- Relator(a)
- Ministro Francisco Falcão
- Órgão julgador
- Segunda Turma
- Data do julgamento
- 17/10/2022
- Data de publicação
- 19/10/2022
STJ – Acórdão, Rel. Ministro Francisco Falcão, Segunda Turma, j. 17/10/2022, p. 19/10/2022
PROCESSO CIVIL. ADMINISTRATIVO. INTERVENÇÃO NO DOMÍNIO ECONÔMICO. EXPURGOS INFLACIONÁRIOS. RECURSO ESPECIAL. CONTROVÉRSIA QUE DEMANDA O REEXAME DE FATOS E PROVAS. SÚMULA N. 7 DO STJ. AGRAVO INTERNO. DECISÃO MANTIDA. I - Na origem, Banco Central do Brasil - Bacen ajuizou embargos à execução promovida pela Fundação Eletrobrás de Seguridade Social - Eletros, alegando, em síntese, excesso na execução e inexigibilidade do título. A sentença julgou os embargos procedentes para declarar nula a execução em decorrência da ausência de liquidez do título executivo (fls. 803-809). O Tribunal Regional Federal da 2ª Região reformou parcialmente a sentença para novo cálculo relativo apenas a duas contas mantidas pela Eletros no Banerj.
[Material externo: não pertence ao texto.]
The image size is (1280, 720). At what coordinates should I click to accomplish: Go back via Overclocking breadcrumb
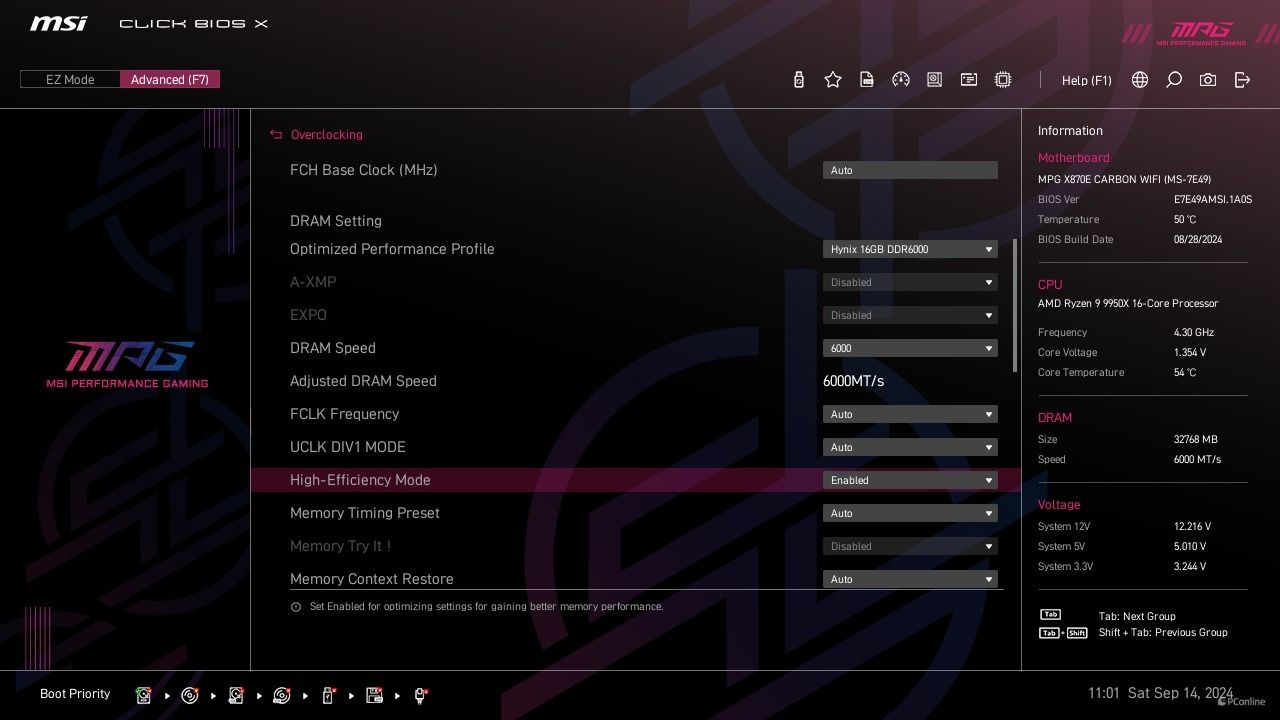[316, 135]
O recurso especial foi inadmitido, monocraticamente, no STJ. II - Com efeito, a jurisprudência desta Corte Superior é no sentido de que, ausente relação direta do Banco Central com os correntistas no período relativo à discussão dos expurgos inflacionários, e considerando a dificuldade da autarquia em obter acesso aos extratos bancários que comprovariam os valores em depósito aptos a ensejar cálculo de dívida, cabe à parte interessada a apresentação dos extratos bancários, ainda que na fase de execução, para viabilizar o cálculo do montante. Nesse sentido: AgRg no REsp n. 1.055.273/PR, relator Ministro Luiz Fux, Primeira Turma, DJe de 3/8/2010. III - Ocorre que, no caso dos autos, a Corte de origem reformou a sentença que concluiu pela iliquidez do título apontando quais os valores e índices devem ser considerados no cálculo do valor a ser executado, utilizando para tanto documentos juntados pela embargada. Assim, a irresignação do recorrente, acerca da liquidez do título, vai de encontro às convicções do julgador, que considerou o conjunto probatório constante dos autos. Dessa forma, para rever tal posição e interpretar os dispositivos legais indicados como violados, seria necessário o reexame desses mesmos elementos fático-probatórios, especialmente os documentos que instruíram a execução, o que é vedado no âmbito estreito do recurso especial. Incide na hipótese a Súmula n. 7/STJ. IV - Agravo interno improvido. (AgInt no AREsp n. 1.658.152/RJ, relator Ministro Francisco Falcão, Segunda Turma, julgado em 17/10/2022, DJe de 19/10/2022.)